Arrivé au domaine familial en 1990, associé depuis 1993, Stéphane Tissot est aujourd’hui au sommet de son art. Il fait partie des « stars » du vignoble jurassien, pour ne pas dire du vignoble français tout court. Alors évidemment, le premier réflexe est de se demander pourquoi ? Quels peuvent bien être ses secrets ? Que tout le monde se détende, il n’en a pas et finalement tout le monde peut théoriquement atteindre son niveau à condition bien sûr de suivre quelques règles de base qui peuvent se résumer en quelques mots : la plus haute exigence à toutes les étapes de la chaîne de production, de la vigne à la mise en bouteilles. C’est facile à dire, mais bien sûr un peu plus compliqué à mettre en pratique, qui plus est sur un domaine de plus de cinquante hectares. Mais voyons quand même…

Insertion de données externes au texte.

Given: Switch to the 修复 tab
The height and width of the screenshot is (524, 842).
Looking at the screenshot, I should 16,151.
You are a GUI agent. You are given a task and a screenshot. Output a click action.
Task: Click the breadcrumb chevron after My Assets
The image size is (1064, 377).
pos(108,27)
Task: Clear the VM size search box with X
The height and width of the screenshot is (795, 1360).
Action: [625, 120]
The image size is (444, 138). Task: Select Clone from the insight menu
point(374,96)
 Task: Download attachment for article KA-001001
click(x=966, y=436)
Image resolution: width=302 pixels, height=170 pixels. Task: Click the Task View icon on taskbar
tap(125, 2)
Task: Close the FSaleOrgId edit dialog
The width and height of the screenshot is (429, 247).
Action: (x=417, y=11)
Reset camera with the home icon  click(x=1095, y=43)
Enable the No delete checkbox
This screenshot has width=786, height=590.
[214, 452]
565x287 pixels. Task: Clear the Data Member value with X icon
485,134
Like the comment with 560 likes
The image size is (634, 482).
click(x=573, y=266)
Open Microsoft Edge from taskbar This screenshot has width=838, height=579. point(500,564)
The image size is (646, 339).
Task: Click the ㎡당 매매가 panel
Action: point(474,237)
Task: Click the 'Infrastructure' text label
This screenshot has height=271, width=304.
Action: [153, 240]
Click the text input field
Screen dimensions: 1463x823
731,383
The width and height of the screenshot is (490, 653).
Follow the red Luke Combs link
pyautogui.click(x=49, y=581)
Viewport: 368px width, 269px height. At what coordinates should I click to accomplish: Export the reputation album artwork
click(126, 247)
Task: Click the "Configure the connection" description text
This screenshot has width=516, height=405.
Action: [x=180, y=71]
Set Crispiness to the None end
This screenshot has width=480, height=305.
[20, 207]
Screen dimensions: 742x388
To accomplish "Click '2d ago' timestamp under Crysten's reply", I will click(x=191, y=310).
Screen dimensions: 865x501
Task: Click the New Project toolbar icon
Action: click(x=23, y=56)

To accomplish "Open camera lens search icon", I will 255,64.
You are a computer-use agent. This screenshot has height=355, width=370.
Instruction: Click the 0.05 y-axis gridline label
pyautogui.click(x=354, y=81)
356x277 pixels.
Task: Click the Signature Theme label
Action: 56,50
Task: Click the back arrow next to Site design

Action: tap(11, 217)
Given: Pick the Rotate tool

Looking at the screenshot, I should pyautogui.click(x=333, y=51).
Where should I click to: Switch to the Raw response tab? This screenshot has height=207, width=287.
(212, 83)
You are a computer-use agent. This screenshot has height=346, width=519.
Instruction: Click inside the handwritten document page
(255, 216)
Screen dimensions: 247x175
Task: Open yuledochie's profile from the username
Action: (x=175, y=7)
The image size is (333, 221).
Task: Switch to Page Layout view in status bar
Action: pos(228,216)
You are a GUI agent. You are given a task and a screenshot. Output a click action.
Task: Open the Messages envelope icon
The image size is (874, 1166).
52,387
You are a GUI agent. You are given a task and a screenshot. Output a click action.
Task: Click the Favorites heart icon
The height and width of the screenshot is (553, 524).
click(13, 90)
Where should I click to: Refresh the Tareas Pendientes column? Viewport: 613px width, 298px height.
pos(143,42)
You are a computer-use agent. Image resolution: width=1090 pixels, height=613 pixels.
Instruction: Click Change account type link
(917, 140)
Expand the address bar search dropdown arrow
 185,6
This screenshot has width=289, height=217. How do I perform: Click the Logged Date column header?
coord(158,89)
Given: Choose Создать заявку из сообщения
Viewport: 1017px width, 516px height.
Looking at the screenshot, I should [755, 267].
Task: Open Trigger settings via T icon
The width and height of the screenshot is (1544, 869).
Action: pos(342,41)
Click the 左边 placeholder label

Le terroir tout d’abord. Lors de la dégustation unique, exceptionnelle (lire en pages suivantes) centrée sur les vins blancs ouillés et vins jaunes que nous avons eu la chance de faire au domaine, Stéphane Tissot a tout d’abord dispensé un petit « cours » de géologie, un sujet qui de toute évidence le passionne véritablement et qu’il connaît sur le bout des doigts. Pour illustrer son propos, Stéphane Tissot nous fera déguster en guise d’introduction, quatre vins blancs issus du cépage chardonnay et du millésime 2024, cultivés sur quatre des principales formations géologiques du Jura, vinifiés de la même façon. Par la suite à chaque millésime, 2020, 2023, 2022, 2005, en blancs ouillés, 2018, 2017, 2012, 2011 en « jaunes », des cuvées issues de terroirs différents ont été dégustées par deux, ou trois, pour comprendre « l’effet terroir ».
Le terroir à la base de tout
« Quand j’ai commencé il y a vingt-cinq ans, nous étions quelques-uns à souhaiter une classification des crus et des terroirs dans le Jura. Les gens n’étaient pas prêts, c’est tombé à l’eau. Alors j’ai fait ma propre classification, avec des cuvées génériques, les sélections parcellaires qui sont mes premiers crus et si demain le dossier est relancé, nous sommes prêts. Cela étant, cela me semble peu probable. Les enjeux financiers sont trop importants ».